WHAT THE TASK REQUIRES: Exactly the lines from the one with "Task: Select the empty area of ぽんだ's card" through the end of the records below are needed, minus any pictures.

(SUPPLIED RECORDS Opens)

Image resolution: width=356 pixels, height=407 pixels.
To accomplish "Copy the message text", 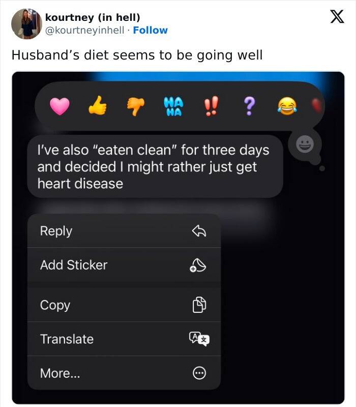I will (x=124, y=305).
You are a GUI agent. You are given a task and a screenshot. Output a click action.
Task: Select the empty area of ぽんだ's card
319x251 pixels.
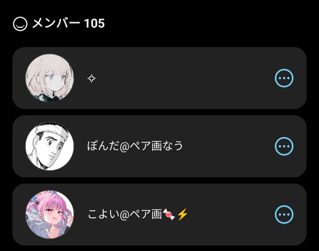tap(228, 146)
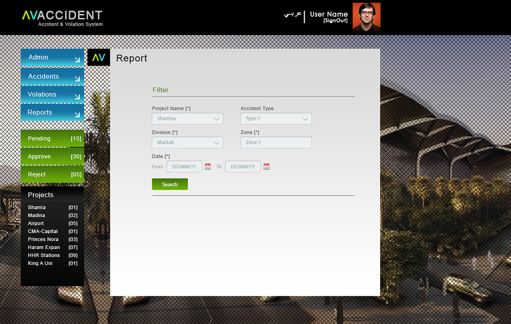Click the From date calendar icon
Screen dimensions: 511x324
click(x=208, y=166)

(SUPPLIED RECORDS Closes)

OUTPUT OF THE TASK:
Task: Select the empty area of ぽんだ's card
319x251 pixels.
tap(228, 146)
Click the From date calendar icon
Screen dimensions: 511x324
click(x=208, y=166)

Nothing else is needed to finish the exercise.